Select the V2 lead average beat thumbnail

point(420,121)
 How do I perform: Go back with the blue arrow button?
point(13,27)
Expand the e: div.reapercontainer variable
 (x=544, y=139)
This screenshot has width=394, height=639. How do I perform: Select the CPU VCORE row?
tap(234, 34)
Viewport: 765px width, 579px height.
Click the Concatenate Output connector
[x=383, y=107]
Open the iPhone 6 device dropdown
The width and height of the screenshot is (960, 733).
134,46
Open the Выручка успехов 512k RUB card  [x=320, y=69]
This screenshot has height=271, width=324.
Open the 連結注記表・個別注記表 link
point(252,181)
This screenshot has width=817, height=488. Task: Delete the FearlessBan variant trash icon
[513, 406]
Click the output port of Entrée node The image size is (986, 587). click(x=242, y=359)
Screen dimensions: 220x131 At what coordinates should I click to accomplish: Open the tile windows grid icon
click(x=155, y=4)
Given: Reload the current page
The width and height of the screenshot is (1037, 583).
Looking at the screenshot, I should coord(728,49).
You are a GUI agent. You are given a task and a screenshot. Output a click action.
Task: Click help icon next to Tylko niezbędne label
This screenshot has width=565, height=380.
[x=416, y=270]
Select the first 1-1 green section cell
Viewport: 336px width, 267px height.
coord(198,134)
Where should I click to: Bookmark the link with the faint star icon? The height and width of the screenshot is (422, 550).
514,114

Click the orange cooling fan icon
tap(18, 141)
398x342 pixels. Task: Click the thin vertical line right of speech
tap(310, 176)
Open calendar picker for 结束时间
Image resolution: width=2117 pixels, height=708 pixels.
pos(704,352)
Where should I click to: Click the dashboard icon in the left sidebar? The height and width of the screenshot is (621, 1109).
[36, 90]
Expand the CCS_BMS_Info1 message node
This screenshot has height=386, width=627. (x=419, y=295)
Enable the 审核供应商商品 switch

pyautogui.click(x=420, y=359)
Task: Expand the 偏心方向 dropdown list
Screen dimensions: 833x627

════════

Turn the entries above into a JSON list of strings with one string per line, leaving out the blank lines.

[
  "Select the V2 lead average beat thumbnail",
  "point(420,121)",
  " How do I perform: Go back with the blue arrow button?",
  "point(13,27)",
  "Expand the e: div.reapercontainer variable",
  " (x=544, y=139)",
  "This screenshot has width=394, height=639. How do I perform: Select the CPU VCORE row?",
  "tap(234, 34)",
  "Viewport: 765px width, 579px height.",
  "Click the Concatenate Output connector",
  "[x=383, y=107]",
  "Open the iPhone 6 device dropdown",
  "The width and height of the screenshot is (960, 733).",
  "134,46",
  "Open the Выручка успехов 512k RUB card  [x=320, y=69]",
  "This screenshot has height=271, width=324.",
  "Open the 連結注記表・個別注記表 link",
  "point(252,181)",
  "This screenshot has width=817, height=488. Task: Delete the FearlessBan variant trash icon",
  "[513, 406]",
  "Click the output port of Entrée node The image size is (986, 587). click(x=242, y=359)",
  "Screen dimensions: 220x131 At what coordinates should I click to accomplish: Open the tile windows grid icon",
  "click(x=155, y=4)",
  "Given: Reload the current page",
  "The width and height of the screenshot is (1037, 583).",
  "Looking at the screenshot, I should coord(728,49).",
  "You are a GUI agent. You are given a task and a screenshot. Output a click action.",
  "Task: Click help icon next to Tylko niezbędne label",
  "This screenshot has width=565, height=380.",
  "[x=416, y=270]",
  "Select the first 1-1 green section cell",
  "Viewport: 336px width, 267px height.",
  "coord(198,134)",
  "Where should I click to: Bookmark the link with the faint star icon? The height and width of the screenshot is (422, 550).",
  "514,114",
  "Click the orange cooling fan icon",
  "tap(18, 141)",
  "398x342 pixels. Task: Click the thin vertical line right of speech",
  "tap(310, 176)",
  "Open calendar picker for 结束时间",
  "Image resolution: width=2117 pixels, height=708 pixels.",
  "pos(704,352)",
  "Where should I click to: Click the dashboard icon in the left sidebar? The height and width of the screenshot is (621, 1109).",
  "[36, 90]",
  "Expand the CCS_BMS_Info1 message node",
  "This screenshot has height=386, width=627. (x=419, y=295)",
  "Enable the 审核供应商商品 switch",
  "pyautogui.click(x=420, y=359)",
  "Task: Expand the 偏心方向 dropdown list",
  "Screen dimensions: 833x627"
]